En fait, les inscriptions pédagogiques qui, à l’origine, devaient servir à réduire les difficultés que rencontrent les établissements, ont finalement été un bon prétexte pour les chefs des dits établissements ‘’d’extirper de la budgétisation une part importante des recettes de la fonction de service’’. Cela, en hébergeant d’autres ressources tirées de la fonction de service et des subventions et financements de projets à des comptes ouverts pour les inscriptions pédagogiques. Une façon de les détourner de la budgétisation, comme le veut les textes.

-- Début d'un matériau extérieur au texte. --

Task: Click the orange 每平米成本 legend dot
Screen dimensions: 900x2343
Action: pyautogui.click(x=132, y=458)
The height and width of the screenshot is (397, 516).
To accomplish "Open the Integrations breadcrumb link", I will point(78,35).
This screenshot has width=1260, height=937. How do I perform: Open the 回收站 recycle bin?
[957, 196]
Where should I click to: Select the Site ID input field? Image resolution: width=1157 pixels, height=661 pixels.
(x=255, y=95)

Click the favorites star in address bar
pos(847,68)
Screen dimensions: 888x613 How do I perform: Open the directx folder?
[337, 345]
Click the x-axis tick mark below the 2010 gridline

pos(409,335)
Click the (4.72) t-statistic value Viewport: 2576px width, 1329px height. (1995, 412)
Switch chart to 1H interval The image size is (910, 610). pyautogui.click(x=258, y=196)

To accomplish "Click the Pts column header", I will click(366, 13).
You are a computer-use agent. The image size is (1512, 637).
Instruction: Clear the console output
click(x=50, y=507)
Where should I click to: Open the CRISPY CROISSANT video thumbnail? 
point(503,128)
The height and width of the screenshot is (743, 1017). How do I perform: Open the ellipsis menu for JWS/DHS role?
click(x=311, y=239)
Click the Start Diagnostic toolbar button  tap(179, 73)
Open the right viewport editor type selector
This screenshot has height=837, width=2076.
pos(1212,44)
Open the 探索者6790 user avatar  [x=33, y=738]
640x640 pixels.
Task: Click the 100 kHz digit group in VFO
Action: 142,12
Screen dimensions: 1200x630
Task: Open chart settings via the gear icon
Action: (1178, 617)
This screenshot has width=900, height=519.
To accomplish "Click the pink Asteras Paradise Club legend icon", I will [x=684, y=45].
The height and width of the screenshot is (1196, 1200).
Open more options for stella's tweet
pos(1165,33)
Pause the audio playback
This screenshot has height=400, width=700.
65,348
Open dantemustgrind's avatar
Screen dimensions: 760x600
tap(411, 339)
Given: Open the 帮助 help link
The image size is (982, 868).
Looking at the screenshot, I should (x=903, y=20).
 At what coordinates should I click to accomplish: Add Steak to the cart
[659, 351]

De ce fait, leur augmentation est exponentielle. ‘’Elles ont de ce fait augmenté de manière exponentielle en passant de 852 851 016 en 2011, à 1 932 422 280 en 2012 et à 2 144 494 783 en 2013. Plus spécifiquement : la FMPO, grâce à la formation postdoctorale, a mobilisé 1 007 970 000 en 2012 et 1 149 895 000 en 2013. L’ESP a encaissé 232 180 000 F CFA en 2011, 239 040 000 FCFA en 2012 et 269 980 000 FCFA en 2013 dont les frais pédagogiques n’avaient pas été déclarés lors de la première mission d’audit des ressources et des dépenses sur l’UCAD en 2012’’, détaille le rapport.
Des sommes hébergées dans des comptes non dédiés
Ces deux entités ne sont pas seules, puisque la FST, la FSJP et la FASEG aussi ont géré d’importantes ressources tirées des formations payantes et logées dans leurs comptes inscriptions pédagogiques. Il faut dire que les sommes en jeu sont assez conséquentes. ‘’Les ressources de la formation payante générées par les établissements sont évaluées à 3 638 564 850 FCFA à 2012 et à 3 729 603 564 FCFA en 2013’’, précise le document. Quant aux ressources propres cumulées réellement encaissées par les établissements de l’université, compte non tenu des projets, elles sont évaluées à 6 930 467 011 en 2012 et à 7 409 139 052 F CFA en 2013.
Grâce ou à cause de cet hébergement sur des comptes non dédiés, les opérations de dépense sur les ressources pédagogiques ne suivent pas les règles de la comptabilité publique mais plutôt des pratiques usitées au sein de l’institution. ‘’Chaque unité de formation et de recherche dispose de sa propre organisation comptable et financière et de procédures plus ou moins élaborées en fonction de l’unité. Certains établissements, notamment les plus importants selon le critère des ressources propres tels que l’ESP et la FMPO, utilisent des logiciels spécifiques et un personnel dédié à la gestion des ressources propres’’.
D’autres structures telles que la FST, l’ENSEPT gèrent leurs ressources sur des tableurs Excel avec des difficultés dans le classement et la conservation des pièces justificatives’’. Plus grave, les fonds reçus des ressources pédagogiques sont déposés dans des comptes bancaires soumis à la seule signature de l’ordonnateur, Doyen de la Faculté ou Directeur de l’établissement, qui de ce fait, cumule ses attributs et ceux du comptable.
La gestion nébuleuse ne s’arrête pas là. Les fonds compétitifs de recherches sont aussi concernés. En principe, l’Ucad a la responsabilité morale de tout projet de recherche. Il revient donc à la Direction de la coopération de gérer les encaissements et les dépenses qui y sont relatifs. ‘’Cependant, tous les projets ne sont pas coordonnés par la direction, beaucoup d’autres projets sont encore gérés directement par les enseignants ayant réussi à nouer des partenariats avec des institutions. D’autres établissements assurent aussi exclusivement la gestion de leurs projets’’, constatent les enquêteurs.